Observation data (J2000 epoch)
- Constellation: Hydra
- Right ascension: 09^{h} 54^{m} 28.605^{s}
- Declination: −25° 42′ 12.37″
- Redshift: 0.008091±0.0000230
- Heliocentric radial velocity: 2,425 km/s
- Distance: 130 Mly (40 Mpc)
- Group or cluster: NGC 3054 group (LGG 185)
- Apparent magnitude (V): 12.6

Characteristics
- Type: SAB(r)bc
- Apparent size (V): 3′.8 × 2′.3

Other designations
- ESO 499- G 018, 2MASX J09542860-2542123, UGCA 187, MCG -04-24-005, PGC 28571

= NGC 3054 =

Galaxy in the constellation Hydra

NGC 3054 is an intermediate spiral galaxy in the constellation Hydra. Its velocity with respect to the cosmic microwave background is 2758±24 km/s, which corresponds to a Hubble distance of 40.68 ± 2.87 Mpc. However, 21 non-redshift measurements give a closer mean distance of 29.733 ± 1.946 Mpc.
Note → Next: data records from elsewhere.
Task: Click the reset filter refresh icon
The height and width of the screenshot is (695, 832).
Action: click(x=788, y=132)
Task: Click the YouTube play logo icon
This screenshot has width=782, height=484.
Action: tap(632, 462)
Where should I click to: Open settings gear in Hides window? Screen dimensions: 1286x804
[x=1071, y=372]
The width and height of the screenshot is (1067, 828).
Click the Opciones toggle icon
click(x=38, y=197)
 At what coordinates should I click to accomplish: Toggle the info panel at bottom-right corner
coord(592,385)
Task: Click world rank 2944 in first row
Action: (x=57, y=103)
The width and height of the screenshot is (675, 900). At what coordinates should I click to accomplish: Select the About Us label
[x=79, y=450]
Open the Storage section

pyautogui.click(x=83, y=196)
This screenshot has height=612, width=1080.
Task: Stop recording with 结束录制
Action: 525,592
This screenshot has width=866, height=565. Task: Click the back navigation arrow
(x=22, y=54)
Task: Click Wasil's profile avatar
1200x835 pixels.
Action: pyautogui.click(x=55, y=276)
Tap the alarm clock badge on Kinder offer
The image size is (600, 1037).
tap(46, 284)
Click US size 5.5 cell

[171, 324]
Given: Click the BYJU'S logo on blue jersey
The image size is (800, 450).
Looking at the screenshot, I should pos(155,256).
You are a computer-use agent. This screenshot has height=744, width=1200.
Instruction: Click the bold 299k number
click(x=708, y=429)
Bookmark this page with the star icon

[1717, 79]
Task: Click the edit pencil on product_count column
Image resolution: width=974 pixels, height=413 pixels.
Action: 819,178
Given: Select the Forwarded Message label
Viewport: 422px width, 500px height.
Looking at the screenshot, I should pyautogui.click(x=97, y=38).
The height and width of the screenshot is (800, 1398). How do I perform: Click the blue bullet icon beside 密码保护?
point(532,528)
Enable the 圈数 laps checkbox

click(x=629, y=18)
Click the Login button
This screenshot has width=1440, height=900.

It was discovered by German–American astronomer Christian Peters on 3 April 1859.

==NGC 3054 group==
NGC 3054 is the brightest galaxy in the NGC 3054 group (also known as LGG 185). The other galaxies in the group are NGC 3051, NGC 3078, NGC 3084, NGC 3089, IC 2531, IC 2537, ESO 499-26, and ESO 499-32.

==Supernovae==
Three supernovae have been observed in NGC 3054:
- SN 2004de (type unknown, mag. 14.5) was discovered by Berto Monard on 15 July 2004.
- SN 2006T (Type IIb, mag. 17.4) was discovered by Berto Monard on 30 January 2006.
- SN 2022crv (Type Ib, mag. 18.0457) was discovered by the Distance Less Than 40 Mpc (DLT40) survey on 19 February 2022.